After creating databases and users, you can provide users access to specific databases, learn more in the Managing users instructions.
You can connect extensions to PostgreSQL databases.
Connecting Extensions to the Database
Extensions are connected to each database separately.
To connect an extension, from the Control panel:
- Go to the Cloud platform ⟶ Managed Databases section.
- Select the desired cluster and open the Databases tab on its page.
- In the Extensions block of the desired database card, click Add.
- Select an extension from the list and save your changes.
Some extensions depend on others (are dependent) — they will not work unless you connect the extensions on which they depend. When connecting a dependent extension to the database, the one it depends on will automatically be connected.
A dependent extension can be deleted separately. To delete an extension that another extension depends on, you must first delete the dependent extension.
Dependent extensions are listed below.
A List of Extensions
Available extensions, including dependent extensions:
- earthdistance, depends on cube;
- pg_stat_kcache, depends on pg_stat_statements;
- pgrouting, depends on postgis;
- postgis_tiger_geocoder, depends on postgis;
- postgis_topology, depends on postgis;
PostgreSQL clusters use PgBouncer for managing connection poolers. PgBouncer minimizes overhead when configuring new connections to PostgreSQL. You can configure the connection pool on the Settings page when creating a cluster or during its operation.
Strategy for connecting the application server to the database.
In order not to compromise transaction semantics for connection pooling, pgbouncer supports several types of pooling:
Transaction — connection is assigned to a client for the duration of a transaction. This mode allows each client to use the pool for the duration of a single transaction at a time.
If there are not enough available connections in the pooler to handle the transactions submitted, the additional transactions are queued to run once connections are available.
Transaction mode is useful when you have a large number of clients that maintain connections.

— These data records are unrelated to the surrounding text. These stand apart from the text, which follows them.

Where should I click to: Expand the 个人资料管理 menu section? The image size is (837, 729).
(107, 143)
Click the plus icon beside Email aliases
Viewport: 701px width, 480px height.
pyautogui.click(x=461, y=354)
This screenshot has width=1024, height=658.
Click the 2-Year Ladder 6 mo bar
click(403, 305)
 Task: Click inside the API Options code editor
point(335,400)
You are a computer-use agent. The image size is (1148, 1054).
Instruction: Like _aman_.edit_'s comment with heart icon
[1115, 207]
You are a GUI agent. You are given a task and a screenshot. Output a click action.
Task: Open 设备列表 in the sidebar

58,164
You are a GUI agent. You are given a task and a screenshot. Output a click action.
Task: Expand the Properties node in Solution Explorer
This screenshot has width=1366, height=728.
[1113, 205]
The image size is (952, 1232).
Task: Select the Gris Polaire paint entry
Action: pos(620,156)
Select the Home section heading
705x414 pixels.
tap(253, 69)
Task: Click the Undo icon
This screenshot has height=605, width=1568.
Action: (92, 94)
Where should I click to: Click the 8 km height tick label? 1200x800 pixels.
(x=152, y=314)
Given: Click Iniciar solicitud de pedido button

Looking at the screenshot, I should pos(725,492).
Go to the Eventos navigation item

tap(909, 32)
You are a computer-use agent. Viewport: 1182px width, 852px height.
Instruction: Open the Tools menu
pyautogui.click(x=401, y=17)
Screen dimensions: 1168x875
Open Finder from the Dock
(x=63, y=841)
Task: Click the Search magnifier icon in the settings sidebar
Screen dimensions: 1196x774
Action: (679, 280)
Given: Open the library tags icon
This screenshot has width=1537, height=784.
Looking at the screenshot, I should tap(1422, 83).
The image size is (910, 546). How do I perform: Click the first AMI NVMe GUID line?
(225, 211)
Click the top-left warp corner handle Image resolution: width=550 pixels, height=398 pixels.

This mode is enabled by default.
Session — connection is assigned when a client connects. This mode allows clients to continue issuing requests until they disconnect from the database, which maintains the client’s connection the entire time.
If there are not enough available connections in the pool to handle all the connecting clients, the additional clients are queued up to connect once an existing client disconnects.
Session mode is useful when your application uses prepared statements, advisory locks, listen/notify, or other features which operate on a session level rather than on a transaction level.
Statement — multi-statement transactions are not allowed.
This mode is the most restrictive one and only allows a single statement at a time before moving on to the next in the queue. This means queries with multiple statements are not allowed and will fail.
Statement mode is useful when you force autocommit for each client, meaning each transaction is limited to a single statement.